Look Before You Leap Into Commodities

By Christine Benz

With the threat of inflation looming large, many investors have been thinking about adding commodities to their inflation-fighting toolkits, particularly as commodity-tracking investments have become more widely available in recent years. The basic case for these investments is pretty intuitive: If prices for stuff trend up, the commodities fund or exchange-traded fund gives you a chance to participate in those gains. Those gains, in turn, partially offset the dent you put in your wallet as you shell out ever-higher amounts for food, gas, and so on.

There's also a body of research showing that, in addition to their inflation-fighting abilities, commodities can improve a portfolio's risk/reward characteristics because of their historically low correlations with the stock and bond markets.

Most strategic asset-allocation frameworks that include commodities don't use huge slugs of them. That's in acknowledgment of the fact that commodities as stand-alone investments can be terribly volatile, buffeted by the cyclicality of real demand for commodities as well as, increasingly, speculation.

There's also the not-insignificant issue that unless you're prepared to take physical delivery of some ears of corn or barrels of oil, most available commodities investments are an imprecise measure of actual commodities prices.

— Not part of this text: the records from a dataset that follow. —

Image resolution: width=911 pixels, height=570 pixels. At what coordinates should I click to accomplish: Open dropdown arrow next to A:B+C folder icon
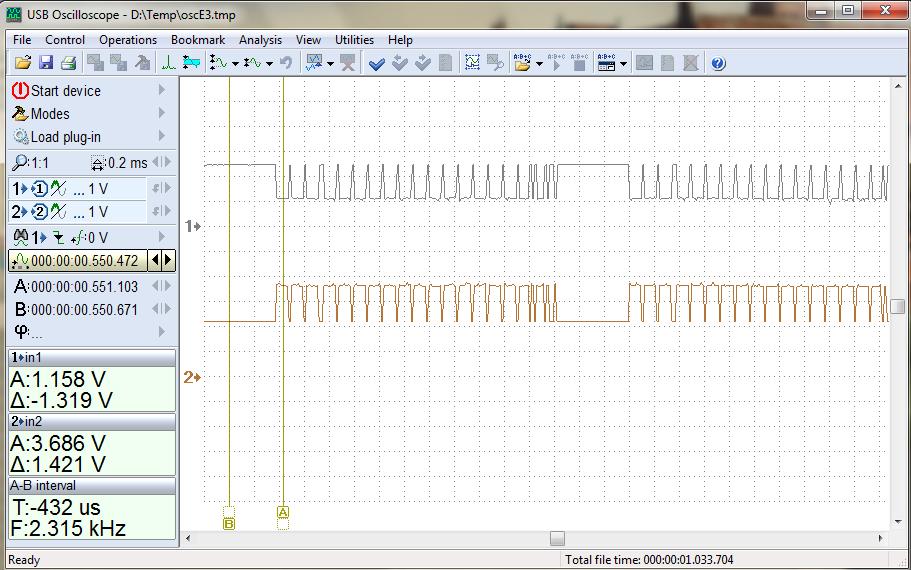pos(539,63)
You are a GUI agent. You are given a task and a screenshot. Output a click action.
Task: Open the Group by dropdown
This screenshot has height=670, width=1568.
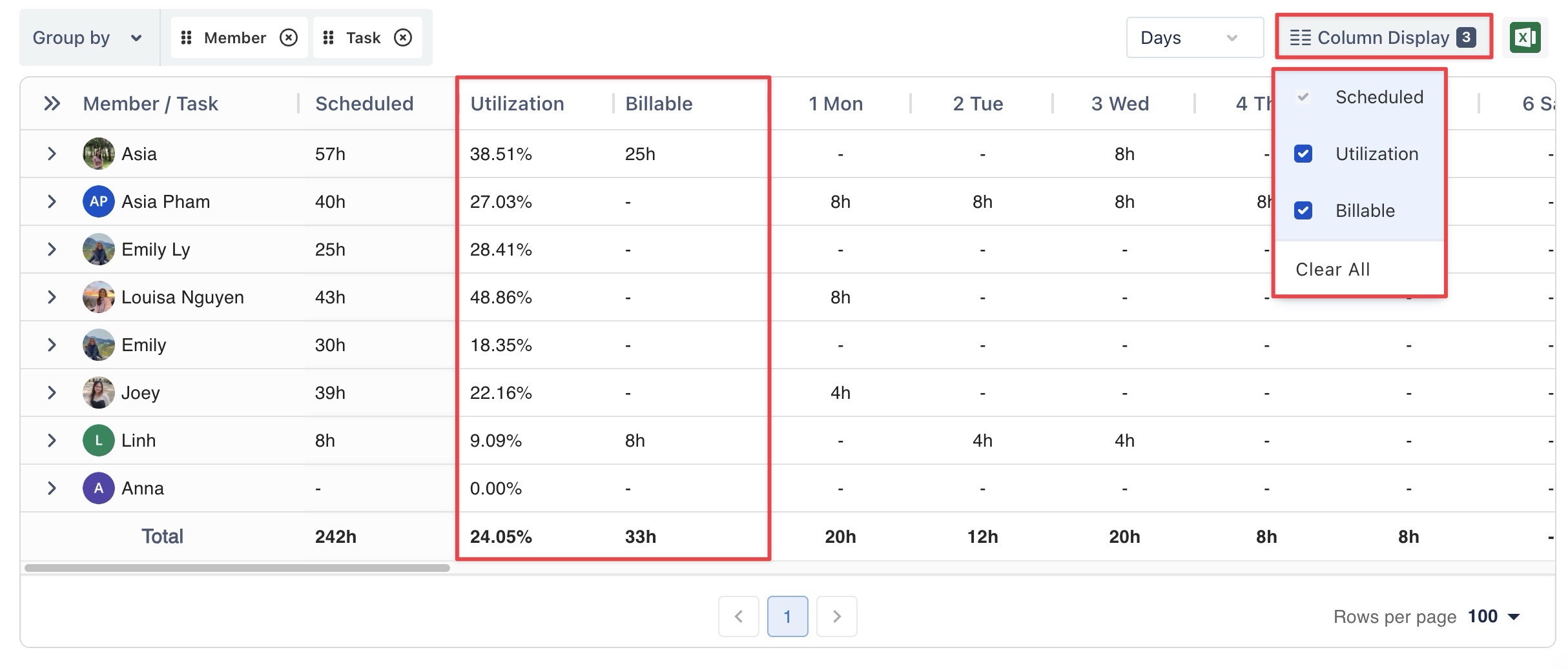tap(87, 38)
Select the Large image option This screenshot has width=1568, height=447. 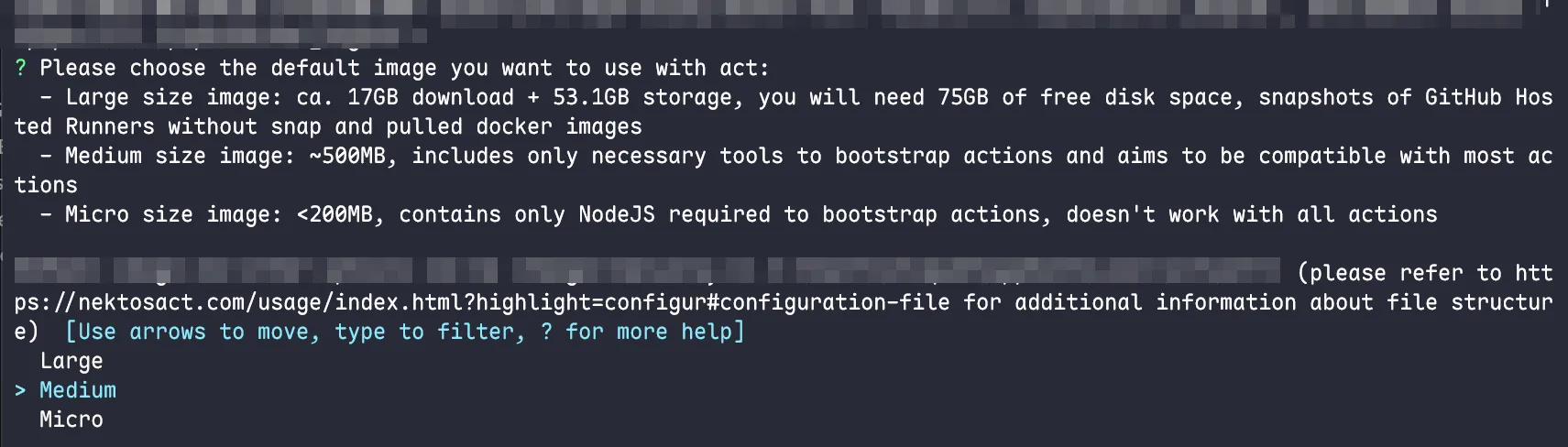click(71, 361)
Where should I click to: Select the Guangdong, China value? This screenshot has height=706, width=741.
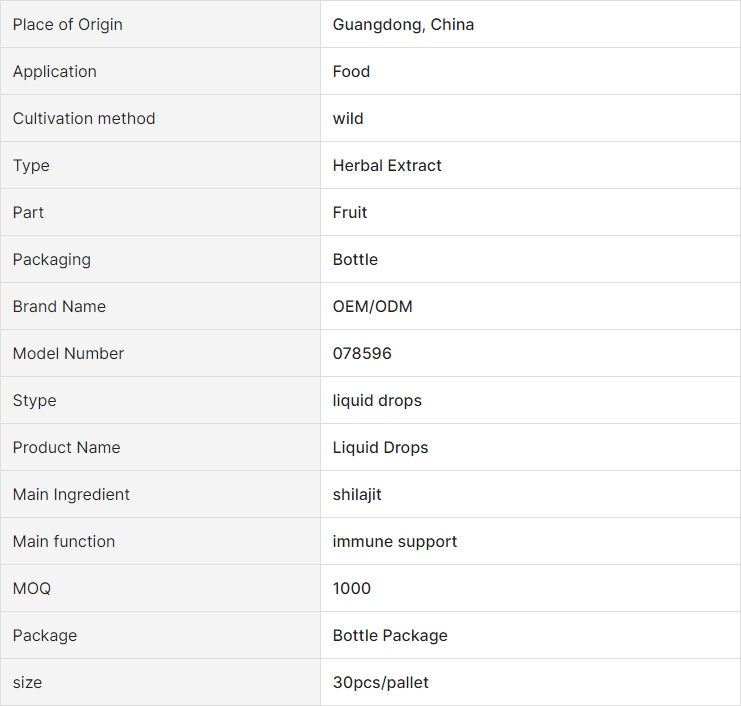tap(403, 24)
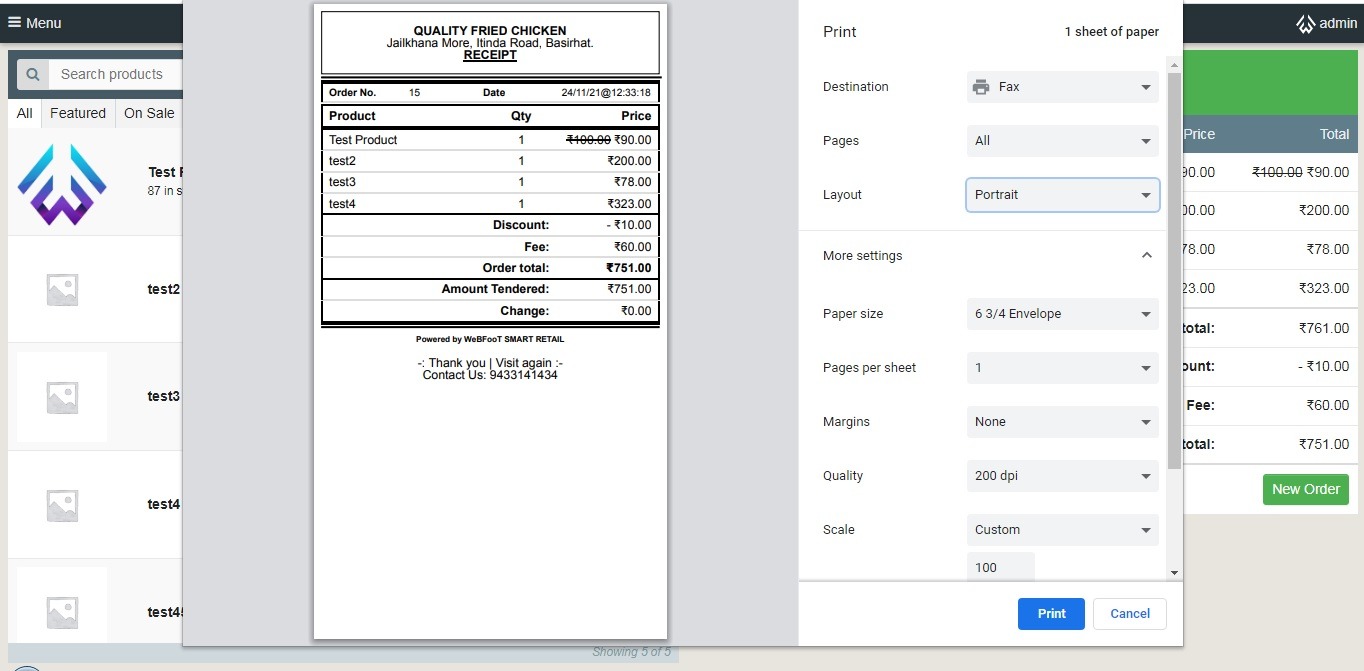Image resolution: width=1364 pixels, height=671 pixels.
Task: Collapse the More settings section
Action: tap(1146, 256)
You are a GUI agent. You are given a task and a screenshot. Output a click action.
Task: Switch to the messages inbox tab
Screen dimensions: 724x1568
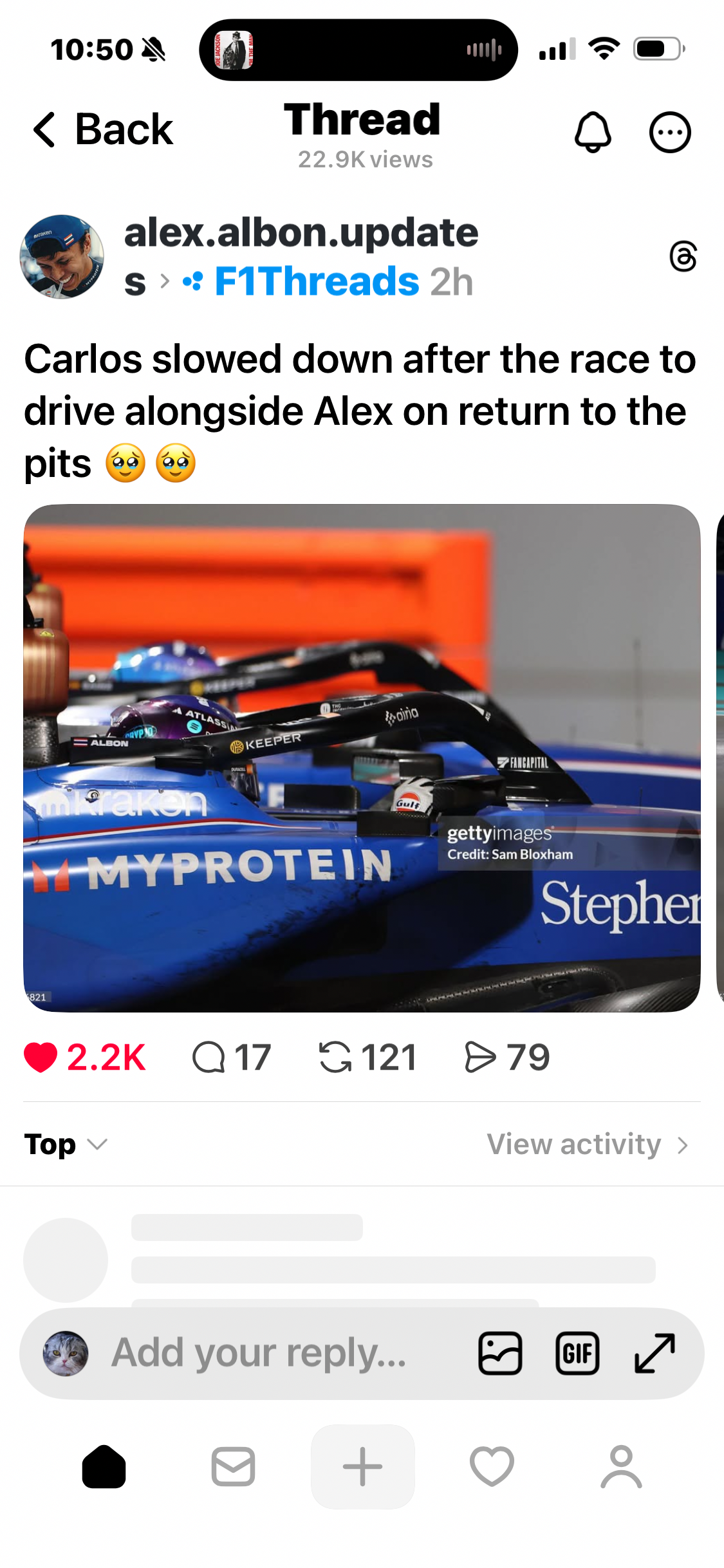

But even if retirees accept the idea that they need to keep their commodities investments to a small part of a diversified portfolio, and that funds investing in commodity futures won't track actual prices with any sort of precision, I still worry about implementation. I also think there's a troublesome mismatch with the investment itself and the problem it's aiming to solve (inflation), particularly for retirees whose time horizons may be shorter than a couple of decades.

We could talk all day about what inflation is apt to be like during the coming decades, with some arguing for sky-high inflation because of demand from emerging markets. But historically, inflation has charted a slow but steady course, ranging from 0% (2009) to more than 5% (1990) during the past few decades, as measured by the Consumer Price Index.

But say you had the misfortune of buying a commodities investment at the wrong time, as many investors did when they glommed onto commodities funds in 2007 and the first half of 2008. You could lose 50% or more of your money right out of the box.

And if your time horizon was only 10 or 20 years, as is the case with many retirees, you may not have a realistic expectation of recouping what you'd lost during your lifetime, let alone obtaining any future inflation protection on a year-to-year basis. There's also the not-insignificant possibility that you'd be so spooked by your losses that you'd sell your commodities investment at the bottom, thereby ruling out your participation in a rebound.

For all of these reasons, I have a hard time getting excited about commodities investments in retiree portfolios, particularly in the wake of the generally strong performance these investments have enjoyed during the past year. If you're speculating on commodities or gold with money you can afford to lose, that's different. (Not advisable, but different!) But if you're a retiree thinking about commodities as a long-term hedge against inflation, go slowly, if you go at all.